Correlation Between Loomis Sayles and Mainstay Map
Can any of the company-specific risk be diversified away by investing in both Loomis Sayles and Mainstay Map at the same time? Although using a correlation coefficient on its own may not help to predict future stock returns, this module helps to understand the diversifiable risk of combining Loomis Sayles and Mainstay Map into the same portfolio, which is an essential part of the fundamental portfolio management process.
By analyzing existing cross correlation between Loomis Sayles Inflation and Mainstay Map Equity, you can compare the effects of market volatilities on Loomis Sayles and Mainstay Map and check how they will diversify away market risk if combined in the same portfolio for a given time horizon. You can also utilize pair trading strategies of matching a long position in Loomis Sayles with a short position of Mainstay Map. Check out your portfolio center. Please also check ongoing floating volatility patterns of Loomis Sayles and Mainstay Map.
Diversification Opportunities for Loomis Sayles and Mainstay Map
-0.2 | Correlation Coefficient |
Good diversification
The 3 months correlation between Loomis and Mainstay is -0.2. Overlapping area represents the amount of risk that can be diversified away by holding Loomis Sayles Inflation and Mainstay Map Equity in the same portfolio, assuming nothing else is changed. The correlation between historical prices or returns on Mainstay Map Equity and Loomis Sayles is a relative statistical measure of the degree to which these equity instruments tend to move together. The correlation coefficient measures the extent to which returns on Loomis Sayles Inflation are associated (or correlated) with Mainstay Map. Values of the correlation coefficient range from -1 to +1, where. The correlation of zero (0) is possible when the price movement of Mainstay Map Equity has no effect on the direction of Loomis Sayles i.e., Loomis Sayles and Mainstay Map go up and down completely randomly.
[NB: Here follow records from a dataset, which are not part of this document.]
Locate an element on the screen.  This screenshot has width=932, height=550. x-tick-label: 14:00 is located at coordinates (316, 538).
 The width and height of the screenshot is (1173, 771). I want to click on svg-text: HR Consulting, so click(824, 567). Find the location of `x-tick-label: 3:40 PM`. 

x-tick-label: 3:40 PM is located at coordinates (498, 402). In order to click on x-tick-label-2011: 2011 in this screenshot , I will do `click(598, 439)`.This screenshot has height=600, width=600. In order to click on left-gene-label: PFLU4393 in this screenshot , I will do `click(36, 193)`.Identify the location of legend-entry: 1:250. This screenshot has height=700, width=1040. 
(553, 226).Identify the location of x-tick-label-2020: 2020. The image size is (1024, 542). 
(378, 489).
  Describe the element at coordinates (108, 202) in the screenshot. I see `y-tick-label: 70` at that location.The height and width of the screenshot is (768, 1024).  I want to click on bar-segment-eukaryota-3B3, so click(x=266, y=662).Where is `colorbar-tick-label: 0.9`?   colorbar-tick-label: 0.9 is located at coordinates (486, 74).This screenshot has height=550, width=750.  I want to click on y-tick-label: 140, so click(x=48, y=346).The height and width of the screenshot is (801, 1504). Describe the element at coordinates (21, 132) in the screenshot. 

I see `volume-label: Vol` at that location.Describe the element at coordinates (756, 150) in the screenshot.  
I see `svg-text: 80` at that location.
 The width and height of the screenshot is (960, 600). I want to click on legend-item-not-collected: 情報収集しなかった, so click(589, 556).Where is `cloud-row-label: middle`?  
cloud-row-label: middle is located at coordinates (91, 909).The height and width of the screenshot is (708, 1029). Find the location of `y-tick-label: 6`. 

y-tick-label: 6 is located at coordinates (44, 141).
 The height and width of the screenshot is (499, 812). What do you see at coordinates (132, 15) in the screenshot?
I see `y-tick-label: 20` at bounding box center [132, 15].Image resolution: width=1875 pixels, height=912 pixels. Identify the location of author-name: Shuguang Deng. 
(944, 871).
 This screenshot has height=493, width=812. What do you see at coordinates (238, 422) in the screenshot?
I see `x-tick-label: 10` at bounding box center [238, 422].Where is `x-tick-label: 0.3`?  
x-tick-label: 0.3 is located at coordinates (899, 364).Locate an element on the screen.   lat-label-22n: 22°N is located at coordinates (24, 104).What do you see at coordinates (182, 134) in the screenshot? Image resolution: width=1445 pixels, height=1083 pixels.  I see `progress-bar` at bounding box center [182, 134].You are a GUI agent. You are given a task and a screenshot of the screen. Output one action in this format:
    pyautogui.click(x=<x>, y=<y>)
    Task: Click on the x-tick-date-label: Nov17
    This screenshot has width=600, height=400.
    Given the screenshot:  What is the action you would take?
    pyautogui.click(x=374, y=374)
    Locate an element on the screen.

Pair Corralation between Loomis Sayles and Mainstay Map
Assuming the 90 days horizon Loomis Sayles Inflation is expected to generate 0.15 times more return on investment than Mainstay Map. However, Loomis Sayles Inflation is 6.48 times less risky than Mainstay Map. It trades about 0.04 of its potential returns per unit of risk. Mainstay Map Equity is currently generating about -0.29 per unit of risk. If you would invest 959.00 in Loomis Sayles Inflation on September 19, 2024 and sell it today you would earn a total of 2.00 from holding Loomis Sayles Inflation or generate 0.21% return on investment over 90 days.
Time Period | 3 Months [change] |
Direction | Moves Against |
Strength | Insignificant |
Accuracy | 100.0% |
Values | Daily Returns |
Loomis Sayles Inflation vs. Mainstay Map Equity
Performance |
Timeline |
Loomis Sayles Inflation |
Mainstay Map Equity |
Loomis Sayles and Mainstay Map Volatility Contrast
Predicted Return Density |
Returns |
Pair Trading with Loomis Sayles and Mainstay Map
The main advantage of trading using opposite Loomis Sayles and Mainstay Map positions is that it hedges away some unsystematic risk. Because of two separate transactions, even if Loomis Sayles position performs unexpectedly, Mainstay Map can make up some of the losses. Pair trading also minimizes risk from directional movements in the market. For example, if an entire industry or sector drops because of unexpected headlines, the short position in Mainstay Map will offset losses from the drop in Mainstay Map's long position.Loomis Sayles vs. Pnc Emerging Markets | Loomis Sayles vs. Vy Jpmorgan Emerging | Loomis Sayles vs. Franklin Emerging Market | Loomis Sayles vs. Transamerica Emerging Markets |
Mainstay Map vs. Altegris Futures Evolution | Mainstay Map vs. Aqr Managed Futures | Mainstay Map vs. Loomis Sayles Inflation | Mainstay Map vs. Western Asset Inflation |
Check out your portfolio center.Note that this page's information should be used as a complementary analysis to find the right mix of equity instruments to add to your existing portfolios or create a brand new portfolio. You can also try the AI Portfolio Architect module to use AI to generate optimal portfolios and find profitable investment opportunities.